Elevated inflation is eroding the value of workers' wages, causing mass strikes across Britain
London (AFP) - Britain’s economy grew 0.1 percent over the first quarter despite weakening in March, official data revealed Friday, as output continues to be hit by high inflation and strikes.
After narrowly avoiding recession last year, the economy advanced 0.5 percent in January before flattening in February and sliding 0.3 percent in March, the Office for National Statistics said in a statement.
“The fall in March was driven by widespread decreases across the services sector,” noted ONS director of economic statistics, Darren Morgan.
“Despite the launch of new number plates, cars sales were low by historic standards – continuing the trend seen since the start of the pandemic – with warehousing, distribution and retail also having a poor month,” he added.
The data comes one day after the Bank of England forecast that the UK economy would avoid recession this year despite the country’s annual inflation stuck above 10 percent.
With consumer prices continuing to rise at a fast pace, the BoE on Thursday hiked its key interest rate by a further quarter-point to 4.5 percent.
It was the central bank’s 12th increase in a row, putting the rate at the highest level since the global financial crisis in 2008.
Elevated inflation is eroding the value of workers’ wages, causing mass strikes across Britain, the latest being stoppages on the railway network Friday.
- ‘Fragile economy’ -
“A weaker economy in March underscores its fragility despite a fall in wholesale energy prices, improving supply chain conditions, and consumer confidence that has… recovered from multi-year lows,” noted Yael Selfin, chief economist at KPMG UK.
“While recession is probably no longer on the cards, vulnerabilities resulting from higher borrowing costs and tighter credit are likely to dampen business and household activity this year,” she added.

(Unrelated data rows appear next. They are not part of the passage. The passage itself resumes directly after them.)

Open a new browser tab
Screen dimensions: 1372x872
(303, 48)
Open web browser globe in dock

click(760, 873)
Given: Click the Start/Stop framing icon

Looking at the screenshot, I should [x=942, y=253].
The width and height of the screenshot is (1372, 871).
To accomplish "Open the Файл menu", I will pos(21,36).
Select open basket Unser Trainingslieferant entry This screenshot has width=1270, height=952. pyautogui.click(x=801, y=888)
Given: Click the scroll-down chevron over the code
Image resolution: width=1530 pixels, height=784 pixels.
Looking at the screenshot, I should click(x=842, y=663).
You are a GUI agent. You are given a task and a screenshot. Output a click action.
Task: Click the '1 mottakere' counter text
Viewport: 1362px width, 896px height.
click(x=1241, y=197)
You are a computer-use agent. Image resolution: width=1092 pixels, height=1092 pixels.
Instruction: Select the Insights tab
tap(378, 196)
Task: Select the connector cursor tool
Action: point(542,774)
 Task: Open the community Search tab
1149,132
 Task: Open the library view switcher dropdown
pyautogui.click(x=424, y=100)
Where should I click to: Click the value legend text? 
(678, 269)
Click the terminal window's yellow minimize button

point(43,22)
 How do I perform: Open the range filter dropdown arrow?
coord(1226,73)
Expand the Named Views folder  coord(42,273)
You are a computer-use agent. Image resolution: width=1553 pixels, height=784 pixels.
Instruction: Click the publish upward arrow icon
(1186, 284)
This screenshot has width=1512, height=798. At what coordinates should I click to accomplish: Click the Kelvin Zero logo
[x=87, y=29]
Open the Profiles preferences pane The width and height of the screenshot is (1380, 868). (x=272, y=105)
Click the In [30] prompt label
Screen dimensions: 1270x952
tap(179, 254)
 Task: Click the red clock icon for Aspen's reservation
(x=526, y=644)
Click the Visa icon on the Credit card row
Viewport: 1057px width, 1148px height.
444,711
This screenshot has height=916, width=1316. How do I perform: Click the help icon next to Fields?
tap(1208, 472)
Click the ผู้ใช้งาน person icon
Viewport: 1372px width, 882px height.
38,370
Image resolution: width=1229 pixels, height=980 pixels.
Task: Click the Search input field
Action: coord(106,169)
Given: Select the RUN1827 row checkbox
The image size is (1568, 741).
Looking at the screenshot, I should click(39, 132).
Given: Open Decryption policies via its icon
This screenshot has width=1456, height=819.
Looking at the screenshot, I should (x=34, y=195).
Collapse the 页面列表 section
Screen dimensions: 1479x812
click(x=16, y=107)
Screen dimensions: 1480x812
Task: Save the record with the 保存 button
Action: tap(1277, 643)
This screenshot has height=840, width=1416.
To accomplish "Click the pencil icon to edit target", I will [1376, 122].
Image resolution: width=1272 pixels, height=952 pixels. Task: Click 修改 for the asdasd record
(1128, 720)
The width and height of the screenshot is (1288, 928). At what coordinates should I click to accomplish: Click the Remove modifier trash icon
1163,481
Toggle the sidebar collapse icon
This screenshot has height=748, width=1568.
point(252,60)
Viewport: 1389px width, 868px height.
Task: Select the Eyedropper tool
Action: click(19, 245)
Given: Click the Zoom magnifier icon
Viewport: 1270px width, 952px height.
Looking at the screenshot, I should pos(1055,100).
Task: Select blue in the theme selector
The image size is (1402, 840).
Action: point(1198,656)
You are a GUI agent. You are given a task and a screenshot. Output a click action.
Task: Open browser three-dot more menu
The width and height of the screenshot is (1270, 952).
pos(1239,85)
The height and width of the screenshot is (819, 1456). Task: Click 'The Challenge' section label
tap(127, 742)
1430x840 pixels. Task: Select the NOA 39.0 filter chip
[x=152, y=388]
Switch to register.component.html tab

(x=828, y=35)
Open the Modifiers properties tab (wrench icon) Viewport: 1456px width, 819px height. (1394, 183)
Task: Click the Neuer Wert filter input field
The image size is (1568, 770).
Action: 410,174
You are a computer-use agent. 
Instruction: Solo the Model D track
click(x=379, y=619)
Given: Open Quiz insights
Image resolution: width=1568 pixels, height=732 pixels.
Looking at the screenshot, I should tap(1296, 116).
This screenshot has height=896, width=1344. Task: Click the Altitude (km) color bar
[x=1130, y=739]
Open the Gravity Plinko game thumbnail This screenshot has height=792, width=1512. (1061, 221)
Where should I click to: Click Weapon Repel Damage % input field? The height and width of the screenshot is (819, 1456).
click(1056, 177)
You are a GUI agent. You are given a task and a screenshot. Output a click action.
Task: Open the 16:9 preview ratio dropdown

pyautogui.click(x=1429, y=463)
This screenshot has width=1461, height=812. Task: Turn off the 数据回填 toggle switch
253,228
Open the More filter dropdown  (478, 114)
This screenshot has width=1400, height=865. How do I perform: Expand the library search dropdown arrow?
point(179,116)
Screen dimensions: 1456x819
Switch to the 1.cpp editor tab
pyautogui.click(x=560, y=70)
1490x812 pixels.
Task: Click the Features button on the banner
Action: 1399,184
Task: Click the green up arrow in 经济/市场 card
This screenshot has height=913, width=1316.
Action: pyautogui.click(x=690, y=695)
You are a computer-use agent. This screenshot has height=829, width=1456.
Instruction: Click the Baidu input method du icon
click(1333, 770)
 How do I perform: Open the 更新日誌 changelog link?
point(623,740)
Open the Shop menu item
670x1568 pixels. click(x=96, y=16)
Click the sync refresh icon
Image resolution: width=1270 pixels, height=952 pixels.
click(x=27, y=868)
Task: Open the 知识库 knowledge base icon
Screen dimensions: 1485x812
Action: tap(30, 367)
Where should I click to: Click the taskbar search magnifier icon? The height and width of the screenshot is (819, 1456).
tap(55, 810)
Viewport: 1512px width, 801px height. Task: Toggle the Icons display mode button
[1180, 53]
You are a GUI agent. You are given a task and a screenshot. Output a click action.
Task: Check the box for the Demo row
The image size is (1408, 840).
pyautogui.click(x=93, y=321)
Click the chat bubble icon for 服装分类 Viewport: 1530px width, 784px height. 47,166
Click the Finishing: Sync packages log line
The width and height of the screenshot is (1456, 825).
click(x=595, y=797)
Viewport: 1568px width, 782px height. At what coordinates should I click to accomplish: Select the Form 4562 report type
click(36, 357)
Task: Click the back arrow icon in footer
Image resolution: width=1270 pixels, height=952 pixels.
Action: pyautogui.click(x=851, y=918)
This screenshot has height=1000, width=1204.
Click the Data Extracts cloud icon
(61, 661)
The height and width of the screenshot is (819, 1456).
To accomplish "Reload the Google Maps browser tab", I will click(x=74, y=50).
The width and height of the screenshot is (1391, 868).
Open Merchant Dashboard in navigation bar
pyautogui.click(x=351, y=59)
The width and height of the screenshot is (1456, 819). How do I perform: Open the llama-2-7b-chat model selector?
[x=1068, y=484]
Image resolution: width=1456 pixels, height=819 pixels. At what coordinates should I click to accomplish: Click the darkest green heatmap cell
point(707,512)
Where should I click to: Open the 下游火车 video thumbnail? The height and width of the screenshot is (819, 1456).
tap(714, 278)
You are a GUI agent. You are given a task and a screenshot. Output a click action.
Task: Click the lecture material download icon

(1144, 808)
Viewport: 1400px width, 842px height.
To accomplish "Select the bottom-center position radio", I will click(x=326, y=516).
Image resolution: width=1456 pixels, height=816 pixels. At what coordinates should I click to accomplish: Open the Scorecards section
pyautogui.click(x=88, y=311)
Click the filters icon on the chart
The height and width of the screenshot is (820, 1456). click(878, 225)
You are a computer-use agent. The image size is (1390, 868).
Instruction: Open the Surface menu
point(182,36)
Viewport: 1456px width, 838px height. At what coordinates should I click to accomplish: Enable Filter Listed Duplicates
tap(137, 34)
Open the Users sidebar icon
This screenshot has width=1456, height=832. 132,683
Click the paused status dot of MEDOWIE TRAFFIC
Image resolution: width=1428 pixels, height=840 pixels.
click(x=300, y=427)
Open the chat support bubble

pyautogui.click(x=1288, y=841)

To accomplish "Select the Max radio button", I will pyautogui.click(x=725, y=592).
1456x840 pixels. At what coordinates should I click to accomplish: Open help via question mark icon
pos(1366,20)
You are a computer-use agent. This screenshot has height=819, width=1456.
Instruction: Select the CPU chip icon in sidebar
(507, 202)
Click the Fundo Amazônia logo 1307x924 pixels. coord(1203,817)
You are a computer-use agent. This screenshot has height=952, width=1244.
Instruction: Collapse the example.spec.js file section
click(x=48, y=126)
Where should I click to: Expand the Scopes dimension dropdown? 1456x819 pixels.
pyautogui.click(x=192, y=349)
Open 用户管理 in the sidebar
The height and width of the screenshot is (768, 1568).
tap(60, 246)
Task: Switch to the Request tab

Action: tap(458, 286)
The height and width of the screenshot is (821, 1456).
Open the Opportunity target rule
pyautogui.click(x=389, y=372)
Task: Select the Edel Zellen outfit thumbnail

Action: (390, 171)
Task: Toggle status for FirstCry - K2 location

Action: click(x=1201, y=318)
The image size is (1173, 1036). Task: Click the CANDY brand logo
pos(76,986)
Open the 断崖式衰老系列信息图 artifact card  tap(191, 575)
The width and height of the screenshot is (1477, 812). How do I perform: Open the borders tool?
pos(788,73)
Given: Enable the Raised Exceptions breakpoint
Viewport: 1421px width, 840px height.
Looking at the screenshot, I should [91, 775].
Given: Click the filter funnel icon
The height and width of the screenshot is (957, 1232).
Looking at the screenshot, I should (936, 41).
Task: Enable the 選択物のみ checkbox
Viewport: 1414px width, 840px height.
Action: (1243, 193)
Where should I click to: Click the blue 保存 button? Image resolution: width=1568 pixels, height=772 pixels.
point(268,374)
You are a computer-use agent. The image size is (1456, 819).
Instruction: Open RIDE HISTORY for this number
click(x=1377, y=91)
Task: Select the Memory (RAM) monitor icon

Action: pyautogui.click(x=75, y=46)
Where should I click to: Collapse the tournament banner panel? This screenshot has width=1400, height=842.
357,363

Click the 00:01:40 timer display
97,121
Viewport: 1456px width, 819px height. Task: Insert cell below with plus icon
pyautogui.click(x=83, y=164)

The latest BoE hike is set to deepen the crunch in living standards as retail banks pass on the increase, resulting in higher repayments on loans, including mortgages.
At the same time, those who can afford to save will benefit for increased fixed returns on investments.
UK annual inflation stood at 10.1 percent in March, the highest level in the Group of Seven richest nations.
British Prime Minister Rishi Sunak and the BoE blame the high level partly on rises to pay and have urged employers to show restraint.
Sunak’s Conservative government last week suffered a drubbing in local elections, as voters gave their verdict over a cost-of-living crisis despite government efforts to partly subsidise energy bills.